His most recent film, “Easter Snap,” about hog processing in the South, has won several awards. His photography has been exhibited internationally and published in major newspapers, magazines and journals. He is currently a 2020 USA Artists Fellow.

 

Anita Shukla
SCHOOL OF ENGINEERING
EARLY CAREER RESEARCH ACHIEVEMENT AWARD

Shukla’s research focuses on designing responsive and targeted biomaterials for applications in drug delivery and regenerative medicine.  A member of the Center for Biomedical Engineering at Brown, she has done considerable work to treat infections, including development of bacteria- and fungi-degradable hydrogels to control resistance and toxicity. 

She is the recipient of a number of awards, including a Presidential Early Career Award for Scientists and Engineers, a National Science Foundation CAREER Award and an Office of Naval Research Director of Research Early Career Grant.

 

Michael Littman
DEPARTMENT OF COMPUTER SCIENCE
DISTINGUISHED RESEARCH ACHIEVEMENT AWARD

Littman’s research focuses on artificial intelligence, machine learning and human-computer interaction. He is co-director of Brown’s Humanity Centered Robotics Initiative, leading work to make computers, robots and other devices more easily usable. Littman is a leader in reinforcement learning, a subfield of artificial intelligence, and has received best-paper awards on complexity analysis of planning under uncertainty, algorithms for efficient reinforcement learning and meta-learning for computer crossword solving. He was made an Association for Computing Machinery fellow for contributions to design and analysis of sequential decision-making algorithms in artificial intelligence.

 

Peter Monti
CENTER FOR ALCOHOL AND ADDICTION STUDIES
DISTINGUISHED RESEARCH ACHIEVEMENT AWARD

Monti directs the Center for Alcohol and Addiction Studies at Brown, and has long been a leader in understanding the bio-behavioral mechanisms that underlie addictive behavior, as well as its prevention and treatment. He has published approximately 400 papers, monographs and chapters, and several books, primarily focused on assessment, mechanisms, early intervention and treatment. 

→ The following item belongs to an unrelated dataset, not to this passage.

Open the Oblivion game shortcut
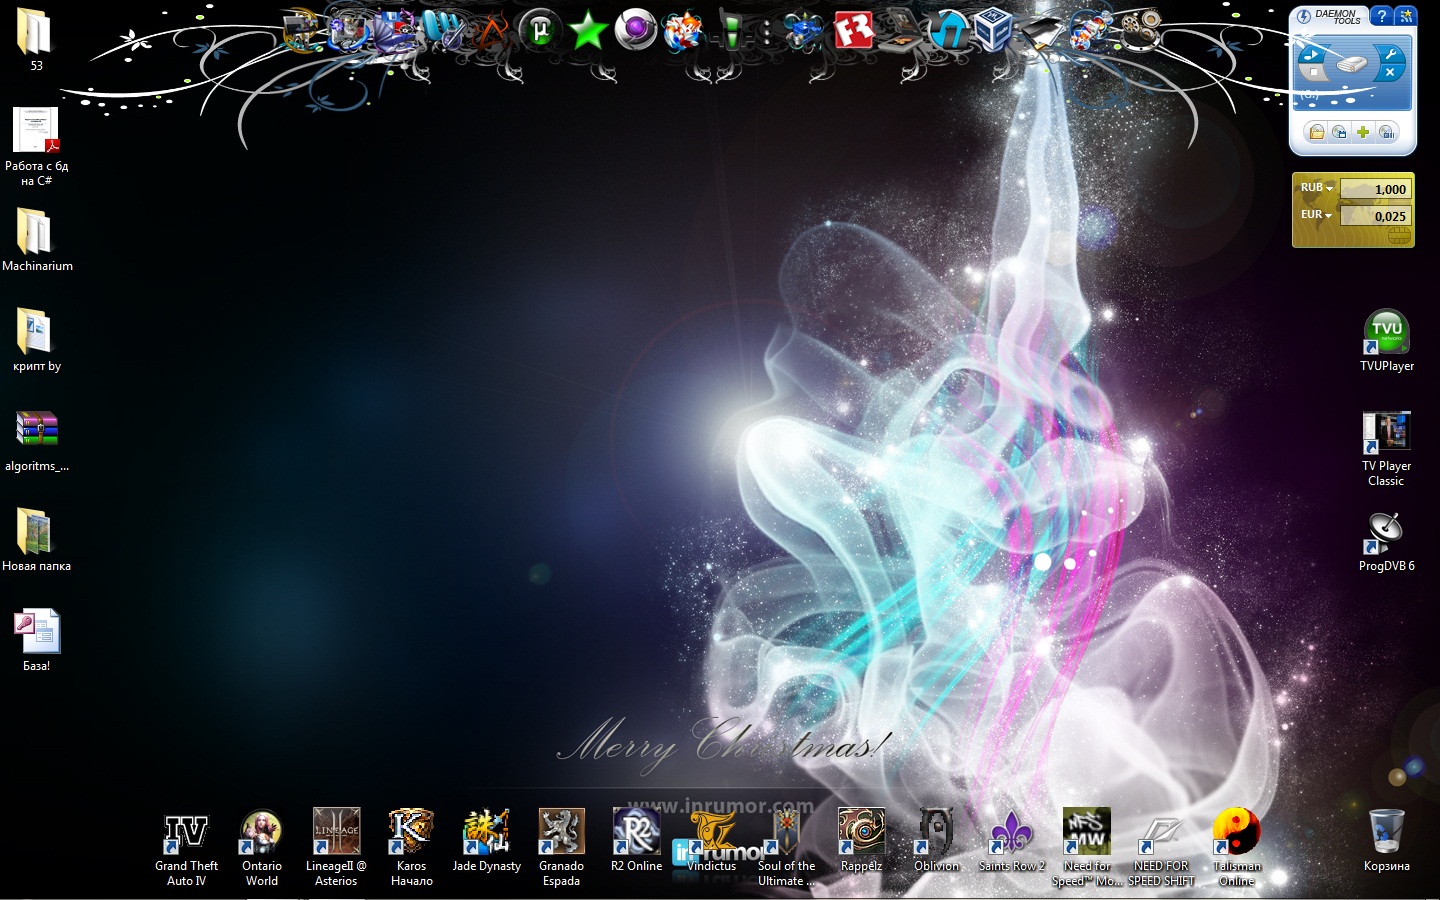Viewport: 1440px width, 900px height. tap(936, 833)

Monti has trained hundreds of students and has won many awards, most recently, National Institutes of Health’s Mendelson Award for his long-standing contributions to the understanding and treatment of substance use disorders. He is a past president of the Research Society on Alcoholism.

 

John Sedivy
DEPARTMENT OF MOLECULAR BIOLOGY, CELL BIOLOGY, AND BIOCHEMISTRY
DISTINGUISHED RESEARCH ACHIEVEMENT AWARD

Sedivy is the director of Brown’s Center on the Biology of Aging and has been recognized internationally for making advances in basic research on a form of cellular aging and death known as cell senescence. His recent research has focused on primitive viral-like entities in human genomes known as retrotransposable elements and their role in promoting age-related inflammation of tissues, including in the nervous system. 

Sedivy is currently engaged in the translation of these discoveries for the treatment of age-associated disorders including Alzheimer’s. His group has published over 140 original articles.